— Begin DATASET ROWS —

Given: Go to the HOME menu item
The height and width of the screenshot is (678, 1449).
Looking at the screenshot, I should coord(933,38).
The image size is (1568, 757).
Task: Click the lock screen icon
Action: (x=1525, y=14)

— End DATASET ROWS —

= DIRECTION =
Convert the entries above into a Markdown table with columns Row and Line, giving each non-blank line its own numbered row.

= EXERCISE OUTPUT =
| Row | Line |
|---|---|
| 1 | Given: Go to the HOME menu item |
| 2 | The height and width of the screenshot is (678, 1449). |
| 3 | Looking at the screenshot, I should coord(933,38). |
| 4 | The image size is (1568, 757). |
| 5 | Task: Click the lock screen icon |
| 6 | Action: (x=1525, y=14) |